Diagnostic Value of Digital Estimates of Trophoblastic Mosaicism in Genome-Wide Cell-Free Fetal DNA Screening.

BACKGROUND Cell-free fetal DNA (cffDNA) screening exhibits higher sensitivity and lower false-positive rates (FPRs) compared to combined first-trimester screening for common trisomies. However, additional anomalies on other autosomes detected by genome-wide assays cause anxiety and trigger increased rates of amniocentesis. Here, we evaluated the diagnostic value of software-generated digital estimates of trophoblastic mosaicism to identify false-positive screenings and inform posttest counseling. METHODS A total of 32 175 pregnancies were screened using a commercial genome-wide cffDNA screening assay alongside an open-source bioinformatics pipeline for fetal fraction and aneuploidy analysis. Amniocentesis outcomes were utilized to calculate positive predictive values (PPV) for common trisomies, sex chromosomal aneuploidy (SCA), rare autosomal trisomies (RAT), and subchromosomal alterations (SA).

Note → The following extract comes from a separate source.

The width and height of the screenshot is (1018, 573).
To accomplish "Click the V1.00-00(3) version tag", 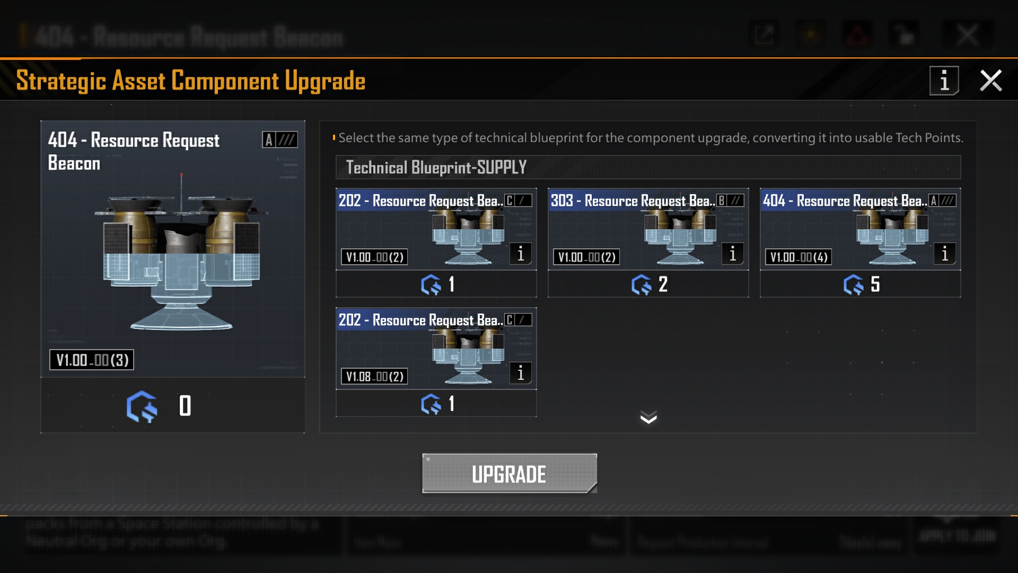I will [x=92, y=360].

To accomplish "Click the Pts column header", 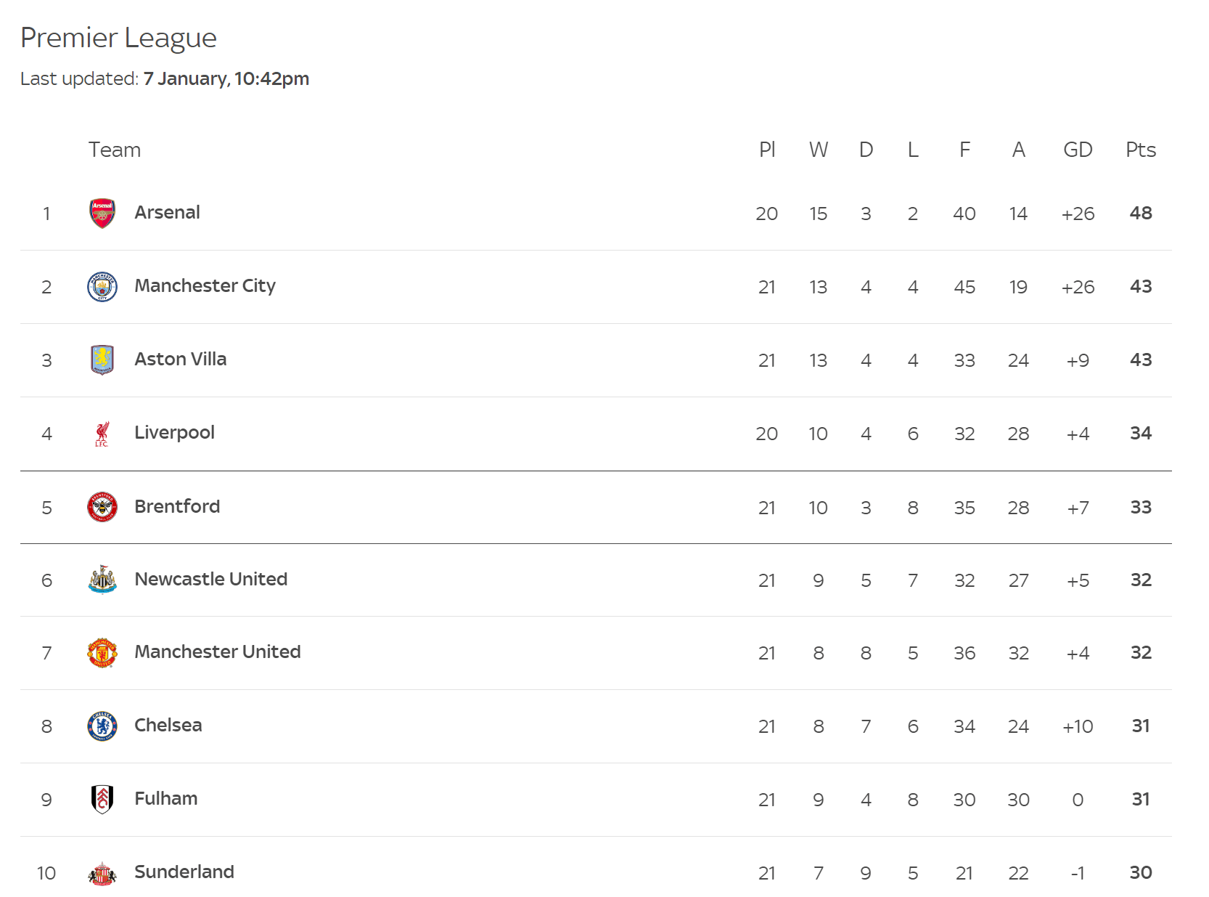I will [1140, 150].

Receiver operating characteristics and regression analysis were performed to identify read count metrics that minimize FPRs. RESULTS The assay showed 100% sensitivity for detecting trisomies 21, 18, and 13, with PPV ranging from 17% (+13) to 75% (+21). For SCA, PPV varied from 50% (45, X) to 89% (47, XXY). PPV for SA was 37%. RAT were detected in 0.33% of cases with a PPV of 6.6%. A proprietary digital estimate of trophoblastic mosaicism (mosaic ratio) exhibited good diagnostic performance (area under the curve 0.83-0.95) for false positives: mosaic ratio below 0.50, observed in 64% of RATs, 24% of SAs, 17% of common trisomies, and 7% of 45,X cases, was never associated with fetal aneuploidy. CONCLUSIONS Digital estimates of trophoblastic mosaicism hold clinical significance for informing posttest counseling. Implementing these recommendations could reduce invasive testing for RAT from 0.33% to 0.11%.